Counterpoint has a history that stretches bay as far as the 9th Century. As far as we can know, this is when the idea of counterpoint began to be more fully explored and it evolved to its pinnacle at the beginning of the 17th Century. It is perhaps at this stage of in the history of counterpoint and its development that its use becomes more familiar to us in the great works of the late Renaissance and early Baroque composers. Consider the remarkable compositions of Byrd, Lassus and Palestrina who set in place musical standards of counterpoint that have never been surpassed.

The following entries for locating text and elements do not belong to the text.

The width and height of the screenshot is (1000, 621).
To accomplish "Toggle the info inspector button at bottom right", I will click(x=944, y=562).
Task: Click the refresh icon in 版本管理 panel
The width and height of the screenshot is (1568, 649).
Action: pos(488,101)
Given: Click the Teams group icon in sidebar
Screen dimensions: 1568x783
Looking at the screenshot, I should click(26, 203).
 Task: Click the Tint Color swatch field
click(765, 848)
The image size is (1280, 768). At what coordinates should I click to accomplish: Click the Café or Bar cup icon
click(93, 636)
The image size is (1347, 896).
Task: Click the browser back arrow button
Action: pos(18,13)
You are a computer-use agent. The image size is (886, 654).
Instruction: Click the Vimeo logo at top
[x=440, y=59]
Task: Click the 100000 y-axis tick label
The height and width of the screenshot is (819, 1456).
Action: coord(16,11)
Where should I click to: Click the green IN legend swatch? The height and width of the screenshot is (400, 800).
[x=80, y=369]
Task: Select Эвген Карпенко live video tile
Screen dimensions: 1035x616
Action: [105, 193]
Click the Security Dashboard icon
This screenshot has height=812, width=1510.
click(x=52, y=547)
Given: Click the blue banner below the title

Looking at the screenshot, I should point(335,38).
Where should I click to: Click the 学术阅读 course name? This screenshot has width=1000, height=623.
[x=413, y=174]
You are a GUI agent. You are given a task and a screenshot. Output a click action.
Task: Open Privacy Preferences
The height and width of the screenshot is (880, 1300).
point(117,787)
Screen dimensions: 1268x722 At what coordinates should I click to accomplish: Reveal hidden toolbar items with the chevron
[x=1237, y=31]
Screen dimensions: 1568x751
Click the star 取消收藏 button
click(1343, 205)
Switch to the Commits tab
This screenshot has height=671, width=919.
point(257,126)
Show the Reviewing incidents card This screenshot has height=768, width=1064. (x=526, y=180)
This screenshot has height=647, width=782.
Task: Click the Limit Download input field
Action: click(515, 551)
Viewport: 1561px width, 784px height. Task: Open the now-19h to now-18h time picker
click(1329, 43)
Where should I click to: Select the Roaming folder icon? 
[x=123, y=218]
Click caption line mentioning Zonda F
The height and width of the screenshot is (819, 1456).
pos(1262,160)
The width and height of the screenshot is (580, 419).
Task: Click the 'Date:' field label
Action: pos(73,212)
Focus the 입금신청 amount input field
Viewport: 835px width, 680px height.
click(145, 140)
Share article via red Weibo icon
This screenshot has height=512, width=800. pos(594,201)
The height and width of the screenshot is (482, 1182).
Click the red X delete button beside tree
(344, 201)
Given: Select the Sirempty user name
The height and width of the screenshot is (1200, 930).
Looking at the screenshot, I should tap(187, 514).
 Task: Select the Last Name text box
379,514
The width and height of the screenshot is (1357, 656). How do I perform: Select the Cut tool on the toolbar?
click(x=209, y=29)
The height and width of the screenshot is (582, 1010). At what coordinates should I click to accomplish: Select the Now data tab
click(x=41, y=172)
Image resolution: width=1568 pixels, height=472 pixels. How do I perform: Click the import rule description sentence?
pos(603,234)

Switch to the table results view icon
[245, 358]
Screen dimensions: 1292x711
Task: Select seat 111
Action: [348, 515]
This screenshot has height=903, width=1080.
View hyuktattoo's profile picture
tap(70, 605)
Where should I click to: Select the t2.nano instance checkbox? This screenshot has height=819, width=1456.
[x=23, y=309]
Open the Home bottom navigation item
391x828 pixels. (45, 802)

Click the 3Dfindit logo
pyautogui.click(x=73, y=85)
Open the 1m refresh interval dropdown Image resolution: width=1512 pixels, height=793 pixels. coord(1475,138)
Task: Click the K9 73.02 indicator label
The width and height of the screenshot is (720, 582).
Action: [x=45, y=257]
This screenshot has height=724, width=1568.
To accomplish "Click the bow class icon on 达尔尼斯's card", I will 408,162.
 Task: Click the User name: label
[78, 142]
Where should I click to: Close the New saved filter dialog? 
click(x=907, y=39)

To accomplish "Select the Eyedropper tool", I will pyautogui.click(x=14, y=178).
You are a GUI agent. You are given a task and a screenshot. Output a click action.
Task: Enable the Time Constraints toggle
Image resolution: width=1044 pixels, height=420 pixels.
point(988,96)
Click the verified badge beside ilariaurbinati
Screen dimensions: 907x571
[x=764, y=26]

As is often the way in musical history the formalisation of a musical concept is attempted, and counterpoint was no exception. The Austrian composer and theorist Johannes Fux was a key figure in the formalisation of counterpoint. He was a court composer and later Imperial choirmaster (1715), at St Stephen’s Catholic Church in Vienna. Fux’s output was considerable ad included 14 oratorios, 80 masses and 20 operas. His academic text titled ‘Gradus ad Parnassum’ (1725) was his attempt at establishing formal rules for counterpoint and was used to instruct young composers.
This, in turn, led to the distinction between strict and free counterpoint. The idea was that the student diligently leaned and applied the rules of strict counterpoint, tutored by a compositional master until they reached the lofty heights of free or composers counterpoint where they could compose more freely whilst maintaining the underlying principal’s strict counterpoint.
An additional feature common in contrapuntal music is that of imitation and cannot be overlooked in this article. Imitation can be thought of as a single voice or melody beginning a composition followed by the second voice sounding an exact or almost exact copy of the first. If the imitation is a strict one then the music can be considered to be a ‘canon’. This musical device was immensely popular throughout the Renaissance and Baroque periods of music; one overused example would be Pachelbel’s Canon in D.
Counterpoint did not vanish from the compositions of the later composers but the musical emphasis changed and with it the compositions that were created. From the polyphonic complexities of the Baroque the composers, those who took up the creative torch in the Classical period opted for clarity and form in ways that might have appeared stark and limited to their predecessors. Counterpoint continued but under a whole new set of rules and expectations. As a musical device, counterpoint is regularly employed by contemporary composers too, although this is often termed ‘linear counterpoint’ that focuses on thematic and single strands of texture that includes rhythmic relationships too. The works of Bartok are a good starting point for further exploration of this point.
It may be helpful following this lengthy exploration of the ideas surrounding counterpoint to see some examples of what this means in practice.
What you can see in the above, very famous example from Bach’s ‘Well-Tempered Klavier’ (Book 1), is both ‘canon’ and ‘counterpoint’; the results of which create a complex polyphonic texture. This, as you can read in the title, is not simply a canon but a more developed version of this musical form; the ‘fugue’. In this particular fugue, Bach elects to write for four independent ‘voices’. The entry of the first three I have marked on the score, the fourth coming in bar 5, beat 3 (second half). At the point that the second voice sounds the original theme, the first voice begins a descending line using new musical material in contrary motion to the second voice. By the time the third voice enters the second voice is now using the same material as the first was whereas the first voice has yet more new material to play. The Baroque fugue and especially the works of Bach beautifully illustrate the elegance of the use of counterpoint. It cleverly avoids the somewhat dry, formal approach that Fux would have imposed on his eager students and instead adopts a thoroughly musical and inventive stance whilst still broadly adhering to the rules. This is, in summary, the genius of Bach and many of his contemporaries besides.